Пётр Михайлович был не просто тружеником – он был настоящим трудоголиком и гордился этим. Родился он вскоре после войны, и на себе испытал все трудности послевоенной поры. С детских лет понял Петька, что никто и ничего не даст ему за просто так, всё надо заработать. И он старался. Вставал с петухами и бежал с матерью на ферму, чем мог, пытался ей помогать. После утренней дойки мать топила печь, кормила сына, чем Бог послал, и провожала в школу. Учился Петька неважно, но тройки ему всё равно ставили, а большего с него и не спрашивали. Летом Петька Кулебякин пас скотину, а когда ему исполнилось четырнадцать, дядя Иван, старший брат отца, взял мальчишку в свою плотницкую бригаду. Так начиналась его трудовая биография.
   
В своё первое плотничье лето Петька заработал неплохие деньги. Все их, до единой копеечки, торжественно вручил матери.
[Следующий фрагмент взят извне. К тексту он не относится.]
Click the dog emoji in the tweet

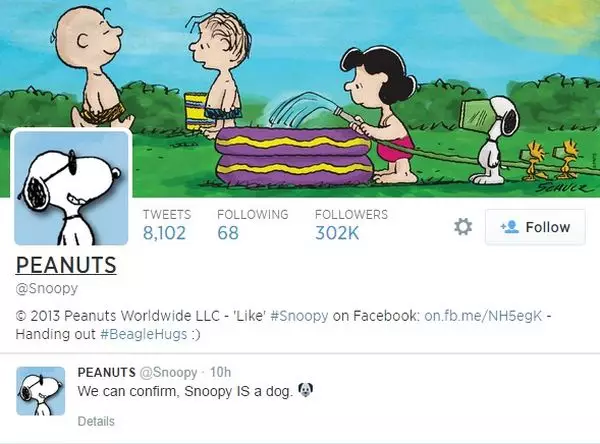coord(305,390)

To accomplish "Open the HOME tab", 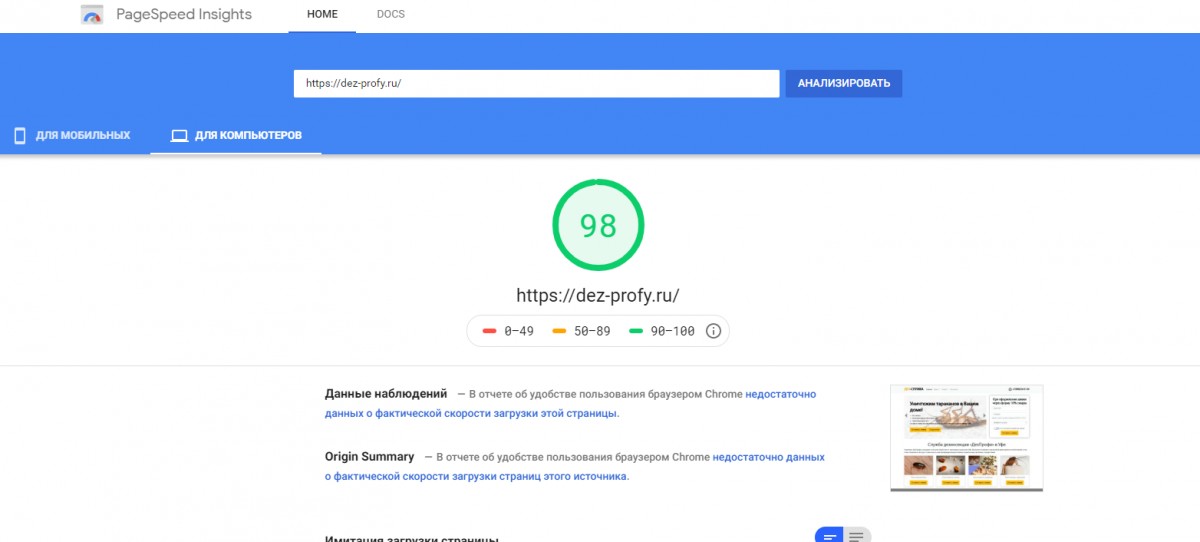I will point(322,15).
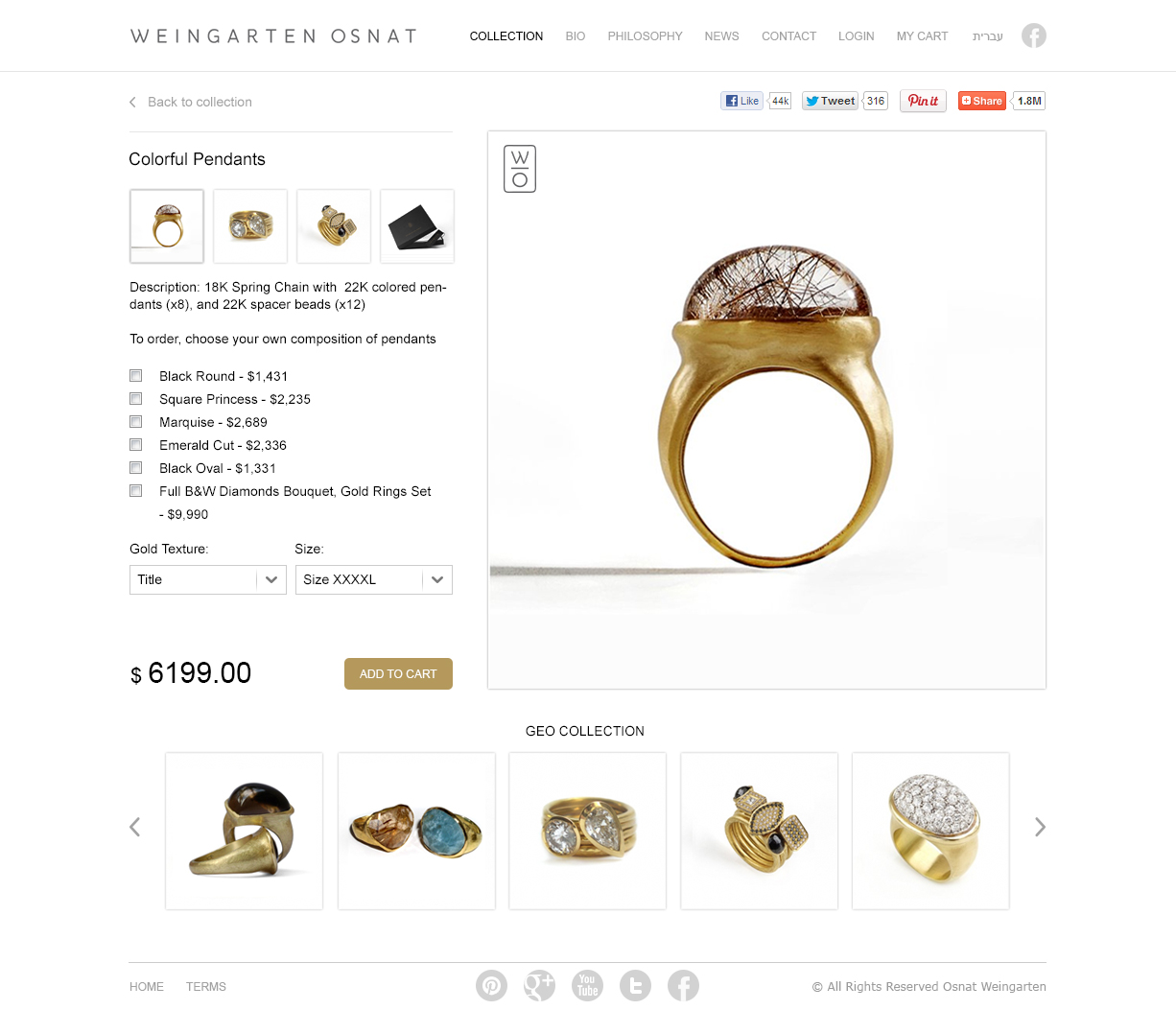Add the item to cart

click(x=398, y=673)
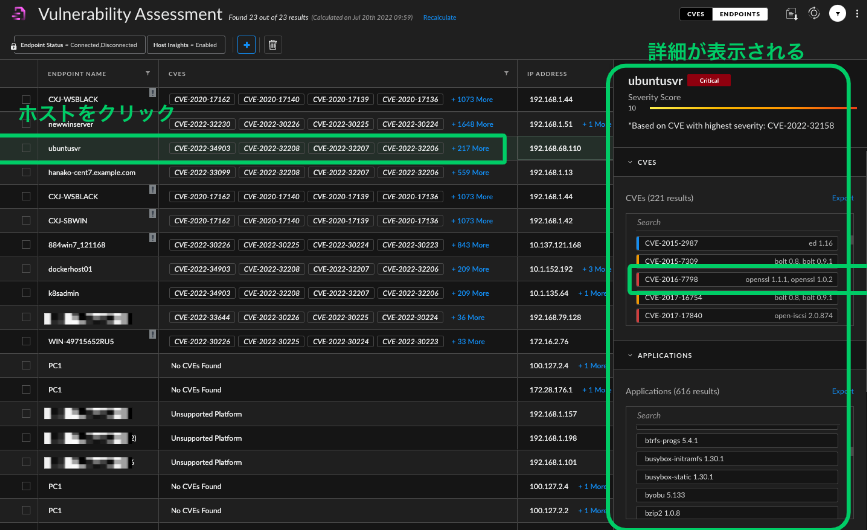Click the filter funnel on CVEs column

point(507,73)
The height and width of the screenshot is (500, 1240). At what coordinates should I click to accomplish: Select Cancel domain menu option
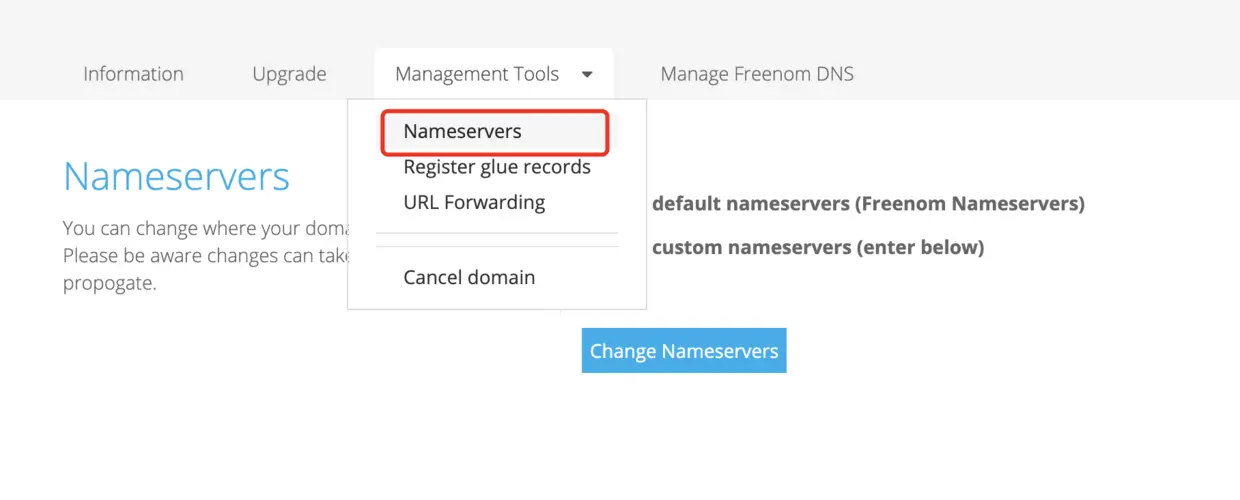tap(469, 277)
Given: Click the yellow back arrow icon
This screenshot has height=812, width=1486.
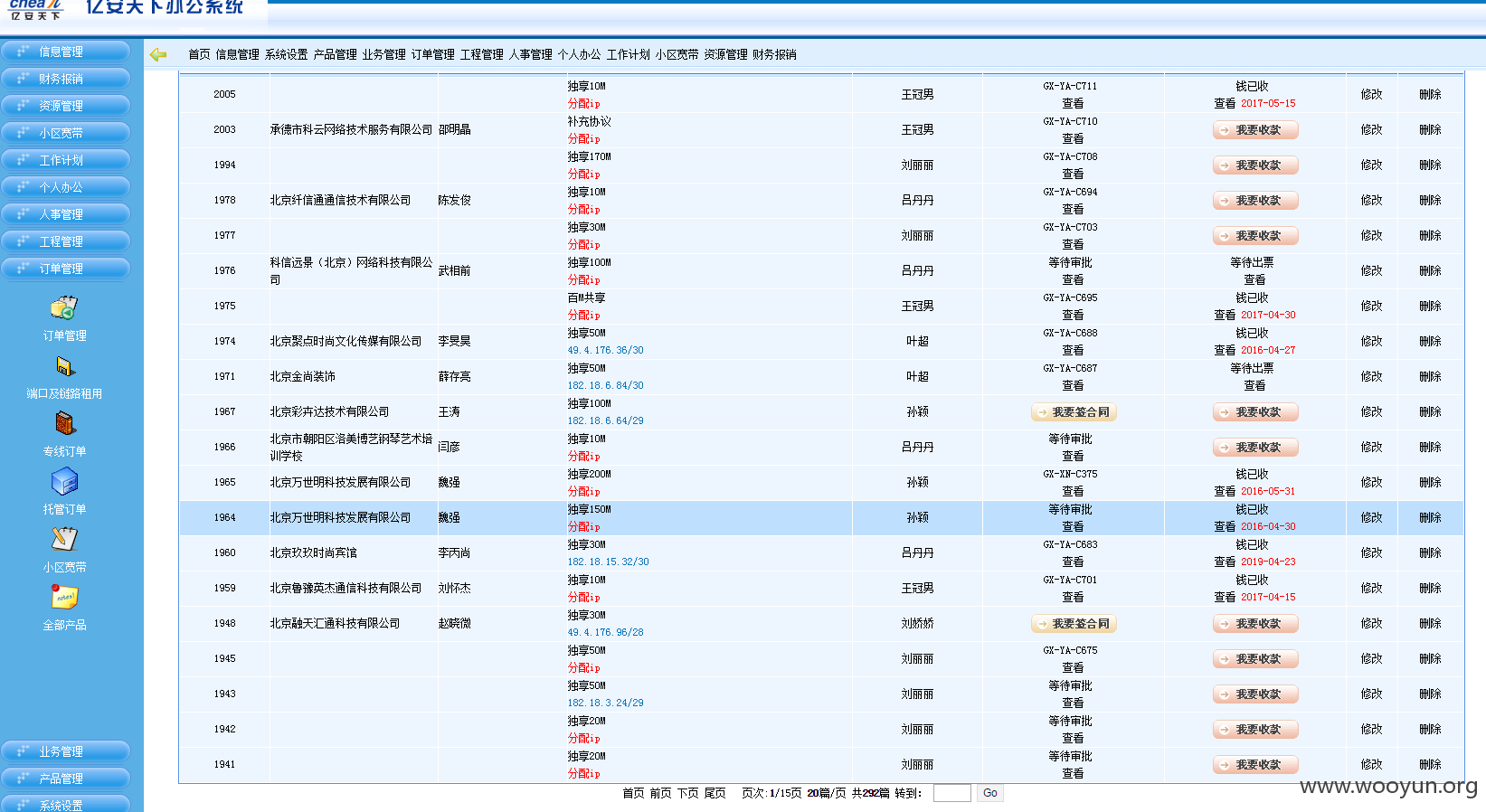Looking at the screenshot, I should click(158, 54).

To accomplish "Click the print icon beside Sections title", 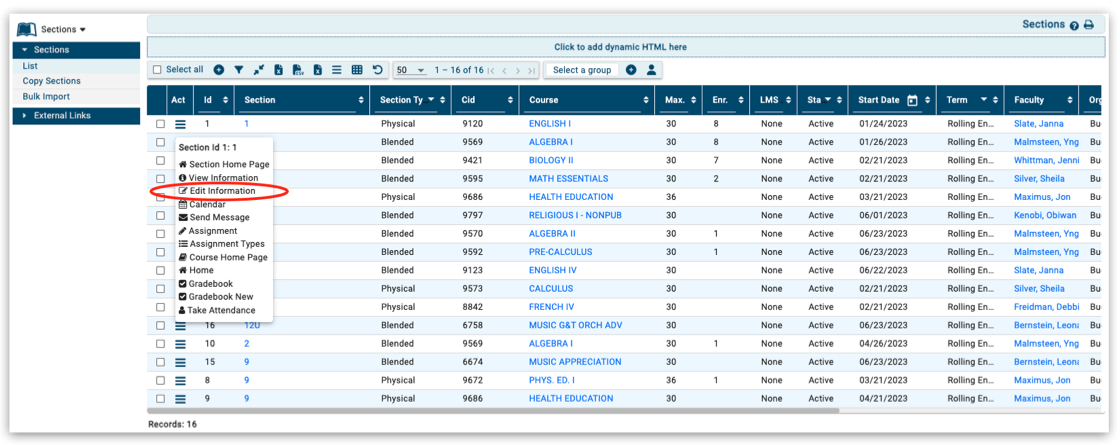I will point(1089,25).
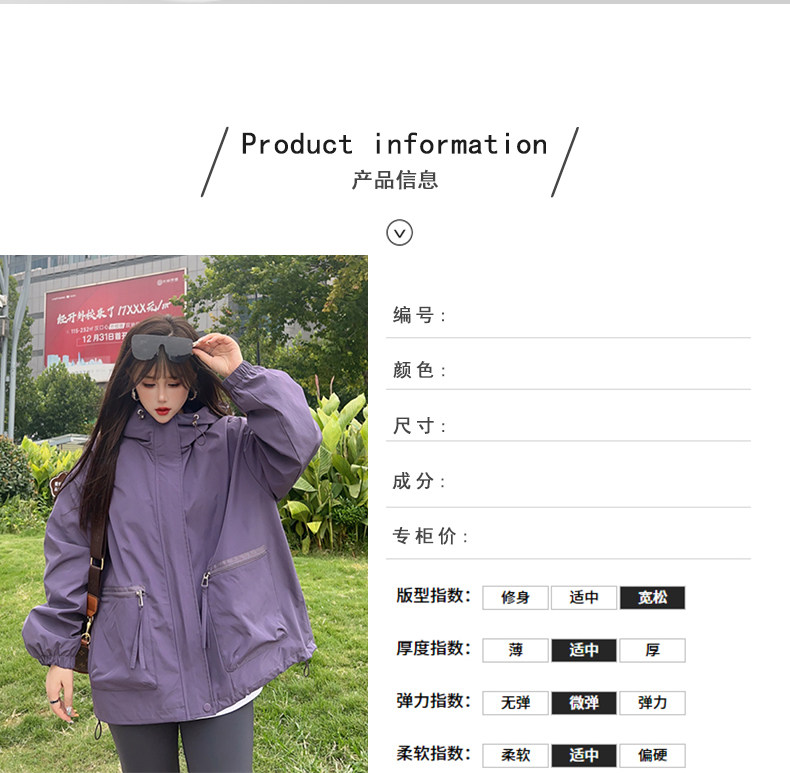Click the 尺寸 field line
Image resolution: width=790 pixels, height=773 pixels.
[568, 426]
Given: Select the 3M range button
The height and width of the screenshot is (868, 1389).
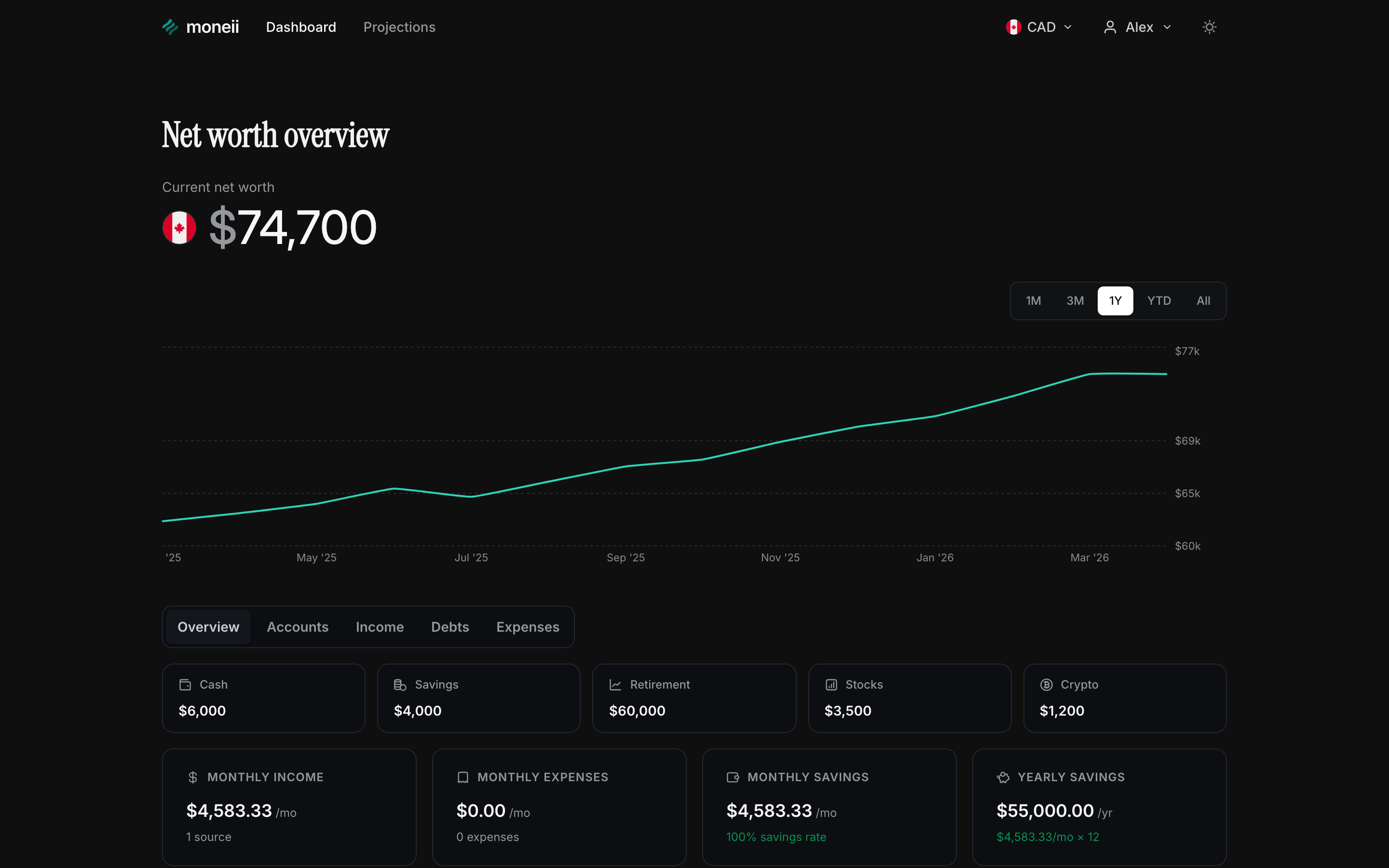Looking at the screenshot, I should click(1075, 300).
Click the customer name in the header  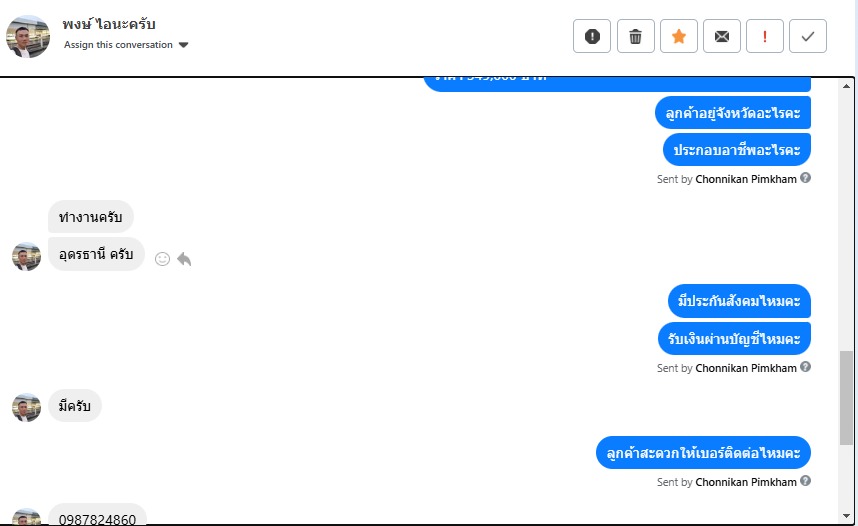tap(109, 24)
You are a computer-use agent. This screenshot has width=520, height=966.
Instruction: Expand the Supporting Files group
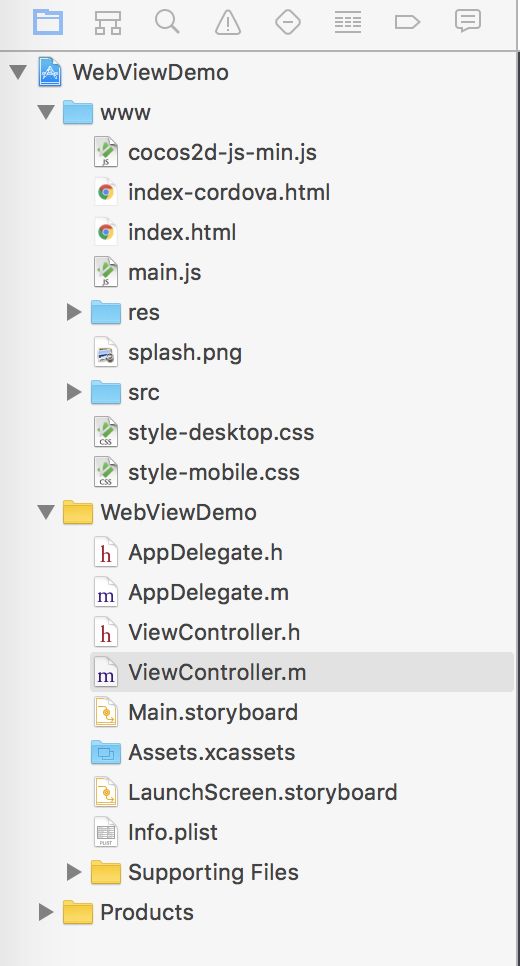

Евдокия Васильевна  крепко обняла сына.               
    – Помощник ты мой ненаглядный! – прослезилась она.               
    – Мама, что мы купим? – спросил Петька.               
    – Купим тебе ботинки и новый костюм к школе. Что останется – прибережём, неизвестно, как жизнь сложится.               
    – Мам, не надо мне костюм. Не хочу я в школу. Останусь у дяди Вани в бригаде, буду деньги зарабатывать, из нужды выбьемся, заживём не хуже людей.               
    – Нет, Петруша! В школу ты пойдёшь, и учиться будешь изо всех сил. Ты ведь неглупый парень, ты сможешь. Просто раньше не хотел понять, как тебе это нужно. Если учёбу бросишь, не позволят тебе у Ивана работать – мы ведь колхозники. Отец вон совсем больной, а из последних сил ишачит. И тебя это же ждёт. Ванька-то до войны сумел в город податься, на завод пристроиться. Войну на брони был, хоть и тяжко приходилось – из цеха не вылезал – а всё не под пулями. Правда, три пальца ему оторвало, инвалид теперь, да ведь не пропал, бригаду сколотил, плотничает.  А тебе сейчас надо из кожи вон вылезти, но восьмилетку закончить и поступить в техникум. Паспорт в городе получишь – человеком будешь.
               
    – Мама, какой ещё техникум? Я же с двойки на тройку еле перебиваюсь!               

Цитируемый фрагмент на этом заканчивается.